(Source data)
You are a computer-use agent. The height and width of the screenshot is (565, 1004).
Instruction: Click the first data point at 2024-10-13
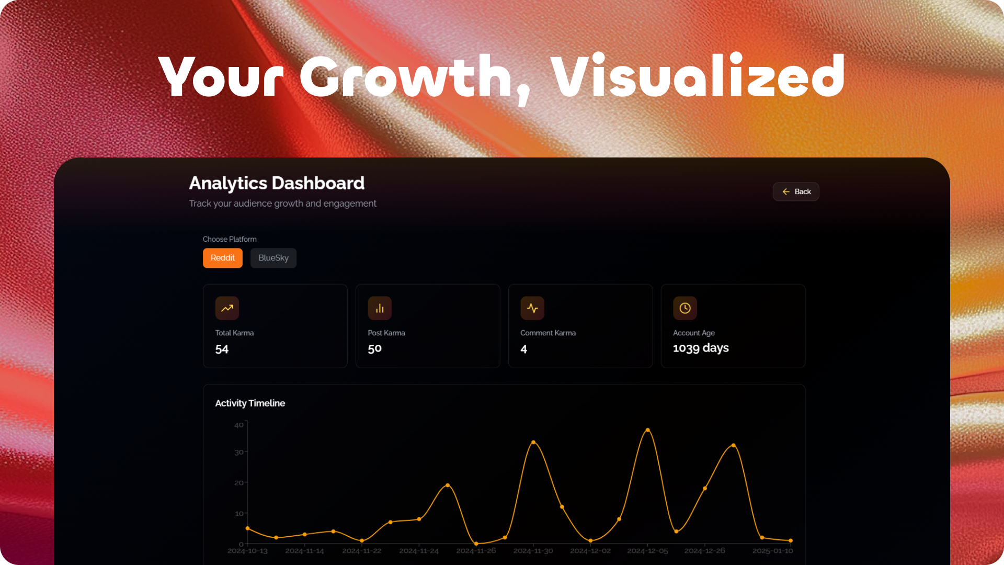click(x=248, y=528)
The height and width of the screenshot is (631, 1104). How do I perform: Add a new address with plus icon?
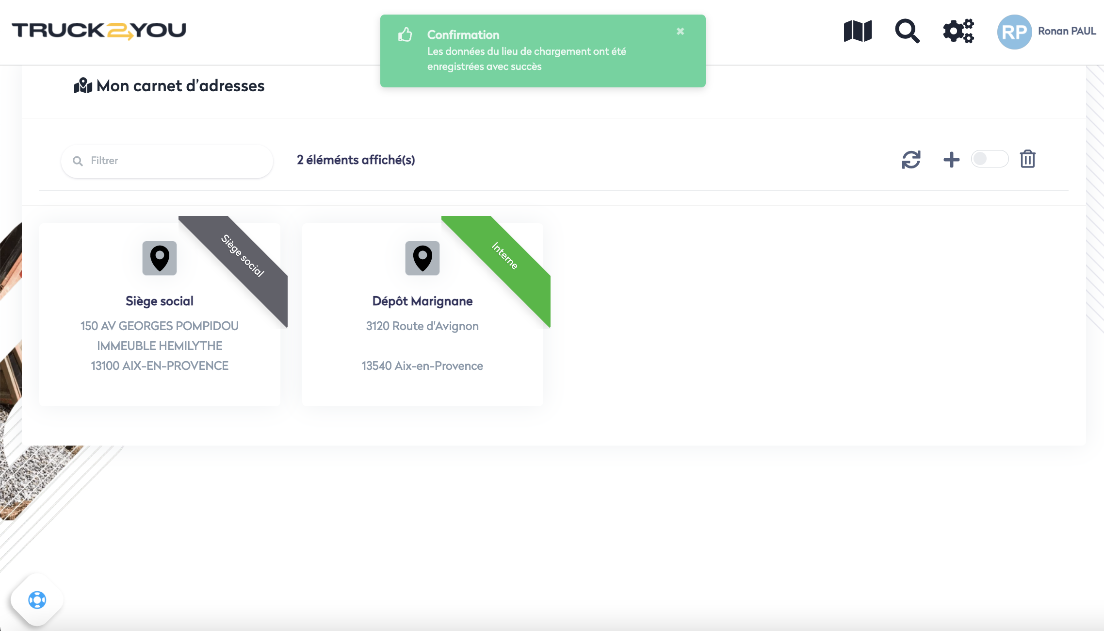(951, 160)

Directions for this task:
Could every line above be set down exactly, with the pictures omitted?

Written answer:
You are a computer-use agent. The height and width of the screenshot is (565, 1004).
Instruction: Click the first data point at 2024-10-13
click(x=248, y=528)
The height and width of the screenshot is (631, 1104). How do I perform: Add a new address with plus icon?
(951, 160)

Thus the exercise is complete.